[[ EXERCISE INPUT, beginning ]]

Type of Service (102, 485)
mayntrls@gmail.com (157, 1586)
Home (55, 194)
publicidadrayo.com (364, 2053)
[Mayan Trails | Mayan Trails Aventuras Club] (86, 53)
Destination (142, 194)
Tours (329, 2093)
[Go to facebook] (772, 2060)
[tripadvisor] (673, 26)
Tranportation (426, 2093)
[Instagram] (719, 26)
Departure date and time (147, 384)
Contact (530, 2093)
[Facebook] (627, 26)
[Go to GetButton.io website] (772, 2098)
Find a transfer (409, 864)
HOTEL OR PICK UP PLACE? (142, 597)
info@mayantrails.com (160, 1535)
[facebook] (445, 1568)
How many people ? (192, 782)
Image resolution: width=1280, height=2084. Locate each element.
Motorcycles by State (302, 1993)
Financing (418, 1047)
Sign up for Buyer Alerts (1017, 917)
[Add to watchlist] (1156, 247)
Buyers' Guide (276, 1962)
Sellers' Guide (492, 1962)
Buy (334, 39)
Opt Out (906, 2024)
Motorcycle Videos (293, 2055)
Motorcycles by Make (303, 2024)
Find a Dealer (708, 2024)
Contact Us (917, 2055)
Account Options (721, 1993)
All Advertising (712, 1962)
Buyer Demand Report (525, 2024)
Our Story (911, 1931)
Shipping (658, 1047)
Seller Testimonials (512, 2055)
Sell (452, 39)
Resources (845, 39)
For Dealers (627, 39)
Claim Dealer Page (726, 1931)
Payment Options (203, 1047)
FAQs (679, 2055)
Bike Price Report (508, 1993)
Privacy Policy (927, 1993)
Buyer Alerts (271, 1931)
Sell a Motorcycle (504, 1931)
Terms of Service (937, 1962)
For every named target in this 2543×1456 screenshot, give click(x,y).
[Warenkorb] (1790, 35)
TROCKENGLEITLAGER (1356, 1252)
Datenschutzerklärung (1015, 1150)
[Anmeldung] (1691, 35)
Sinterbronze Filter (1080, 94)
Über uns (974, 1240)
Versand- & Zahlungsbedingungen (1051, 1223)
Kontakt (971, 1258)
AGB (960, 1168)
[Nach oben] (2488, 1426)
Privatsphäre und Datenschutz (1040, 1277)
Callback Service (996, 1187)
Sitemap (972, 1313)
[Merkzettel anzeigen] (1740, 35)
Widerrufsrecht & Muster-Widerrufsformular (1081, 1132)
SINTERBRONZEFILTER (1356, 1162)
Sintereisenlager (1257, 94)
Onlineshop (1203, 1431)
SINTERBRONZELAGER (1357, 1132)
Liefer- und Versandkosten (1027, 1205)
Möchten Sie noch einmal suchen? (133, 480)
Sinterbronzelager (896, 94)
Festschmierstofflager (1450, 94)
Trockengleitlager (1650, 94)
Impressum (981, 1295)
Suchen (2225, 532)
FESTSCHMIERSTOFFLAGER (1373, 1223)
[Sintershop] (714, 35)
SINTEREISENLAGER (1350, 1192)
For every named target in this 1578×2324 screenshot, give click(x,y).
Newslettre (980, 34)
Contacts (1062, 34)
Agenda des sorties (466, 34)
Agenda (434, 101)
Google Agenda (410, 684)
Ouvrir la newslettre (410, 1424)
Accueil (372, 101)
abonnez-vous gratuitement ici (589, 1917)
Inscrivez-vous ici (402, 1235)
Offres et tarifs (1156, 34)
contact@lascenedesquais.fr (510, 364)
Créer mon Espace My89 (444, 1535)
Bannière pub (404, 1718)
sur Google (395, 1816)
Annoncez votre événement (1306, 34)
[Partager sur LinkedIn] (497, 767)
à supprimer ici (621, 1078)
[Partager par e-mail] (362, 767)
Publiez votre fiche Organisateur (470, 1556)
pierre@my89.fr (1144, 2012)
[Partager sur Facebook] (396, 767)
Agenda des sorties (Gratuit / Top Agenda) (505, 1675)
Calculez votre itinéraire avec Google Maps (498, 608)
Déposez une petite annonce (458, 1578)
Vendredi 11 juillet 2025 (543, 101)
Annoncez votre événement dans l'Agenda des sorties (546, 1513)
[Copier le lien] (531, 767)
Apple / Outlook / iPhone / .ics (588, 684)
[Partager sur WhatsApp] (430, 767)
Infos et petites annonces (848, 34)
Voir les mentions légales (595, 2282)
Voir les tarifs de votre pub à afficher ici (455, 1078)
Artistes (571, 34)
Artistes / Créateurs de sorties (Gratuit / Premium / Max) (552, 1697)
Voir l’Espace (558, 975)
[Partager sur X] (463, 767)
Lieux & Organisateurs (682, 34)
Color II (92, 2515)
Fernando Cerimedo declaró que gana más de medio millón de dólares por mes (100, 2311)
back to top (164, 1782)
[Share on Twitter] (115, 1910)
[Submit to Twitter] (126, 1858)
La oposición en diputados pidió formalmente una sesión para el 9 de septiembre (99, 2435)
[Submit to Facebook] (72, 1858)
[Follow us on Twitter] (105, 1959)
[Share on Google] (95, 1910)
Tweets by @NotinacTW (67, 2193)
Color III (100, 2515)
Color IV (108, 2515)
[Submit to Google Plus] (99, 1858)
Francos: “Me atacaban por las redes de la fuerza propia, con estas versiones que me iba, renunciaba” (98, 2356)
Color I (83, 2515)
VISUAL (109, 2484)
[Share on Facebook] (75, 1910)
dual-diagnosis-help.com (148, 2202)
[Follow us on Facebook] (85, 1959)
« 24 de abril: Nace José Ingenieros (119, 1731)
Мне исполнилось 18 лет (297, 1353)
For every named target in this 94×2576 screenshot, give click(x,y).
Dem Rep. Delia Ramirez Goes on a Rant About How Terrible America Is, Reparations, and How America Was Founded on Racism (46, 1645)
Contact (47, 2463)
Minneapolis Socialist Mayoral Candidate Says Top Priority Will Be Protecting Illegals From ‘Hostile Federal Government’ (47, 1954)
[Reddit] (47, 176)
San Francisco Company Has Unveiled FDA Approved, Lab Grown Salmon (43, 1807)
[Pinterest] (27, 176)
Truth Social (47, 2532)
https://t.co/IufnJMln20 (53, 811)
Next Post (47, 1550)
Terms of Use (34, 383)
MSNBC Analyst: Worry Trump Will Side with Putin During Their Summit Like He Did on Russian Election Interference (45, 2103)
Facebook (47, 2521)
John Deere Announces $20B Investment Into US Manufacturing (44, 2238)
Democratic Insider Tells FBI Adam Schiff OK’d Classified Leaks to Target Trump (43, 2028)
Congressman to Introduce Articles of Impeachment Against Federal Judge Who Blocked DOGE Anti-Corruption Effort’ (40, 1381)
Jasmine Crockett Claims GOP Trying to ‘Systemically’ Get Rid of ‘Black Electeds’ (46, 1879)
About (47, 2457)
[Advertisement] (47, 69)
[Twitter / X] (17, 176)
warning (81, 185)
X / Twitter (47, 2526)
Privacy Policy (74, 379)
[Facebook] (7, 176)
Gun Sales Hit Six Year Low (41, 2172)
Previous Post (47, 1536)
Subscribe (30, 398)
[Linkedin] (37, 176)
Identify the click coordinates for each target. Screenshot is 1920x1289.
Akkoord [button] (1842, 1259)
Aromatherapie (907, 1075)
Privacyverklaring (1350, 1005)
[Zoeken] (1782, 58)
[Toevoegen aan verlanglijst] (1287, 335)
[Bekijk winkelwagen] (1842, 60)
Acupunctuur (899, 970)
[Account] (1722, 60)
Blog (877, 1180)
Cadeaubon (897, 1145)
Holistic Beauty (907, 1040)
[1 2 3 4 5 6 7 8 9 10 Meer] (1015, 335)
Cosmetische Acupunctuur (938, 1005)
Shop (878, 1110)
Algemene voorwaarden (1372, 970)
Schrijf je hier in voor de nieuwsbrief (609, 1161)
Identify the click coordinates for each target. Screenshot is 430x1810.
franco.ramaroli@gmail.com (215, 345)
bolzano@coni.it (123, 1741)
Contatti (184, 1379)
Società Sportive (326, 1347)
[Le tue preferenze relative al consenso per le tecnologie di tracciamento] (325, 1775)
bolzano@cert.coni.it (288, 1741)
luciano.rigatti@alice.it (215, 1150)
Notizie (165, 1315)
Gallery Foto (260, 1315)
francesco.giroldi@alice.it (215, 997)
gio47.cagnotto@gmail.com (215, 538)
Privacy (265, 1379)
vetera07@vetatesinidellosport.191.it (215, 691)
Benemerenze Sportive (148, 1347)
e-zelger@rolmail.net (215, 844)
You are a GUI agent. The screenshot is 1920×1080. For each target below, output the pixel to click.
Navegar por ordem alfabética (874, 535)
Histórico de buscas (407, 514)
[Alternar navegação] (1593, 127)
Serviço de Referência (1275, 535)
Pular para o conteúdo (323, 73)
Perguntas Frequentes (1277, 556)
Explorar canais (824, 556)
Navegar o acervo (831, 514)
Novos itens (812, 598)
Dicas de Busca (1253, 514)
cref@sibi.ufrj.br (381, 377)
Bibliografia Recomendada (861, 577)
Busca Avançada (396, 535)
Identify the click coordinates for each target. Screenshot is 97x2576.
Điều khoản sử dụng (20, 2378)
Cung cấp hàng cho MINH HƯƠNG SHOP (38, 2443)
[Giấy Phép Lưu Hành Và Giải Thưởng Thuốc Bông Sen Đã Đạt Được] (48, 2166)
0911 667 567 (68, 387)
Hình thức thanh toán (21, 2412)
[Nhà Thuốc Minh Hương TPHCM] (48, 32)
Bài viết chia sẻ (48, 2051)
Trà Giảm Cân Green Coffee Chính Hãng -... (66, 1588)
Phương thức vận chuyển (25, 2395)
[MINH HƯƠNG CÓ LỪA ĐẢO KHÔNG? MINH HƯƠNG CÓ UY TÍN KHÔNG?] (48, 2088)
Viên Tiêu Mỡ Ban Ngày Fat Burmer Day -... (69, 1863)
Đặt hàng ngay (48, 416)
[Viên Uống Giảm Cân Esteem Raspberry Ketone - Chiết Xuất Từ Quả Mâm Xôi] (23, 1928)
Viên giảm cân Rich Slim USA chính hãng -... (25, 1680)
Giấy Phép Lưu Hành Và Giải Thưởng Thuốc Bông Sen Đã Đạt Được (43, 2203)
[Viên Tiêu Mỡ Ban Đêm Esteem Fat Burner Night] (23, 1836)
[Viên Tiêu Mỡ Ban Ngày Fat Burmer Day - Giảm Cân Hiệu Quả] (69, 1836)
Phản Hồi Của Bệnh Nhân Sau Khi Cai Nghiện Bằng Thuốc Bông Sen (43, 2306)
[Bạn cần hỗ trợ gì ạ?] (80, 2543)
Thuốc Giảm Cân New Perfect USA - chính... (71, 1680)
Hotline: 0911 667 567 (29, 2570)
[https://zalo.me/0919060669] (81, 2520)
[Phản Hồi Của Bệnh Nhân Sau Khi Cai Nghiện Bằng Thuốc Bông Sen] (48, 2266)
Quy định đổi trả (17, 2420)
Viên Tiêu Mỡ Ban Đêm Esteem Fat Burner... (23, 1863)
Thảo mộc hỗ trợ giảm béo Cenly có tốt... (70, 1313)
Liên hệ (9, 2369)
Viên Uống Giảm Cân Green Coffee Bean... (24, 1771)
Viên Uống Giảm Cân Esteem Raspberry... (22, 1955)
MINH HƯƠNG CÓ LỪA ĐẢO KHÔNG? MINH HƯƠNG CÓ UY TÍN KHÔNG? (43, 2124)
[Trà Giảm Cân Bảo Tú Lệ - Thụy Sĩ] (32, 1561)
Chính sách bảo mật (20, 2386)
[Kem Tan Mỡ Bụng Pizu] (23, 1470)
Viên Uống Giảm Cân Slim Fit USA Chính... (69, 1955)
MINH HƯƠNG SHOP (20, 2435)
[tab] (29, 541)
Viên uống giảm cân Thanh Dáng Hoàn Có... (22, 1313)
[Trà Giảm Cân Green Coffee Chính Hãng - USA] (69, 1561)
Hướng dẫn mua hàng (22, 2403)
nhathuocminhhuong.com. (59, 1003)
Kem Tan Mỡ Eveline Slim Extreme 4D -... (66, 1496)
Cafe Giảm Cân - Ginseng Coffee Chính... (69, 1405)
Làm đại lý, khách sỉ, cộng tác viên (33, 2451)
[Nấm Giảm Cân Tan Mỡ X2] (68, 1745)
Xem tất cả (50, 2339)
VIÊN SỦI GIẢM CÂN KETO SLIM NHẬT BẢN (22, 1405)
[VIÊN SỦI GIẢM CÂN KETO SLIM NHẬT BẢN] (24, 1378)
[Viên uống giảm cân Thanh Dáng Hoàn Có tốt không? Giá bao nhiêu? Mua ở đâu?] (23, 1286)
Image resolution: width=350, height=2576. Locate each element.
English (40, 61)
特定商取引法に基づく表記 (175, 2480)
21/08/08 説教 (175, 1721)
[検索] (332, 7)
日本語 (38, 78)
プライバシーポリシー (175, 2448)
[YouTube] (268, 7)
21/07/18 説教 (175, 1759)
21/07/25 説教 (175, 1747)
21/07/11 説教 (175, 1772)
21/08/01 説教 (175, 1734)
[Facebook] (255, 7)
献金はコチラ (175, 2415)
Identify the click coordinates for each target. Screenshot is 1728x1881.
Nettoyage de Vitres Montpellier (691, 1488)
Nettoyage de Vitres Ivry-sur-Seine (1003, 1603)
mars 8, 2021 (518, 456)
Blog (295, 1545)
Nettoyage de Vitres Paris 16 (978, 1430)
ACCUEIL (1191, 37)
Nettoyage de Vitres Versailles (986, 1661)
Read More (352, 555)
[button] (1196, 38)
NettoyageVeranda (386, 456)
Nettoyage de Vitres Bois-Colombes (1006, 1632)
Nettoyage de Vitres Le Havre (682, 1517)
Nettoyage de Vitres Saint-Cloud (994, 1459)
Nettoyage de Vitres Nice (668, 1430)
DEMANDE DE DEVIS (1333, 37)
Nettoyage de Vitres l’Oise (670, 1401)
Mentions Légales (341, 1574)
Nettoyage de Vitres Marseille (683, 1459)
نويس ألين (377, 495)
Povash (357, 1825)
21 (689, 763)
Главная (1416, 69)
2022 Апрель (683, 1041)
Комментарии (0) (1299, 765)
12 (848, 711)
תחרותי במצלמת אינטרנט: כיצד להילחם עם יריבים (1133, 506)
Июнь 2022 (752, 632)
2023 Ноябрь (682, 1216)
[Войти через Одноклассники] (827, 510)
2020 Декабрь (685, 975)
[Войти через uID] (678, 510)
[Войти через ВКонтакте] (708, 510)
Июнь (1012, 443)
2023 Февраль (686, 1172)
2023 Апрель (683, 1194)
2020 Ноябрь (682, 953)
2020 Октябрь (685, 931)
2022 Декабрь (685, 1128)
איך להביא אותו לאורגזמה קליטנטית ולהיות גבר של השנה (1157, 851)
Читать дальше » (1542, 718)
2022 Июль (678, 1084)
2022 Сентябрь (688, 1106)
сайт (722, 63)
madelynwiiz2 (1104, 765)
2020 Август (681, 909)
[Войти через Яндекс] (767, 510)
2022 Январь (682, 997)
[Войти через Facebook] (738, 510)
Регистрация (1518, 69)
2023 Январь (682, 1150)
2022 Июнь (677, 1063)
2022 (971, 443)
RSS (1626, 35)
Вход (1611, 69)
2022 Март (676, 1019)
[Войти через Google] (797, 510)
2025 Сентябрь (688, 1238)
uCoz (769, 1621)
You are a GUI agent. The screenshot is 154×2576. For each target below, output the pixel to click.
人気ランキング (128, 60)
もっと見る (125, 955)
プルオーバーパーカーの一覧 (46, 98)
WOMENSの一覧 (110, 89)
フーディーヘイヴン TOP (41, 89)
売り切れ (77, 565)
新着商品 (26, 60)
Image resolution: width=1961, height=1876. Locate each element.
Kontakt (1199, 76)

[[ EXERCISE INPUT, end ]]

» **TASK PROMPT**
For this exercise, please copy exactly the lines from the one holding "Июнь (1012, 443)" through the end of the records, the first and last included.

» **RESPONSE TO THIS EXERCISE**
Июнь (1012, 443)
2023 Февраль (686, 1172)
2023 Апрель (683, 1194)
2020 Ноябрь (682, 953)
2020 Октябрь (685, 931)
2022 Декабрь (685, 1128)
איך להביא אותו לאורגזמה קליטנטית ולהיות גבר של השנה (1157, 851)
Читать дальше » (1542, 718)
2022 Июль (678, 1084)
2022 Сентябрь (688, 1106)
сайт (722, 63)
madelynwiiz2 (1104, 765)
2020 Август (681, 909)
[Войти через Яндекс] (767, 510)
2022 Январь (682, 997)
[Войти через Facebook] (738, 510)
Регистрация (1518, 69)
2023 Январь (682, 1150)
2022 Июнь (677, 1063)
2022 (971, 443)
RSS (1626, 35)
Вход (1611, 69)
2022 Март (676, 1019)
[Войти через Google] (797, 510)
2025 Сентябрь (688, 1238)
uCoz (769, 1621)
You are a GUI agent. The screenshot is 154×2576. For each target below, output the pixel to click.
人気ランキング (128, 60)
もっと見る (125, 955)
プルオーバーパーカーの一覧 (46, 98)
WOMENSの一覧 (110, 89)
フーディーヘイヴン TOP (41, 89)
売り切れ (77, 565)
新着商品 (26, 60)
Image resolution: width=1961, height=1876. Locate each element.
Kontakt (1199, 76)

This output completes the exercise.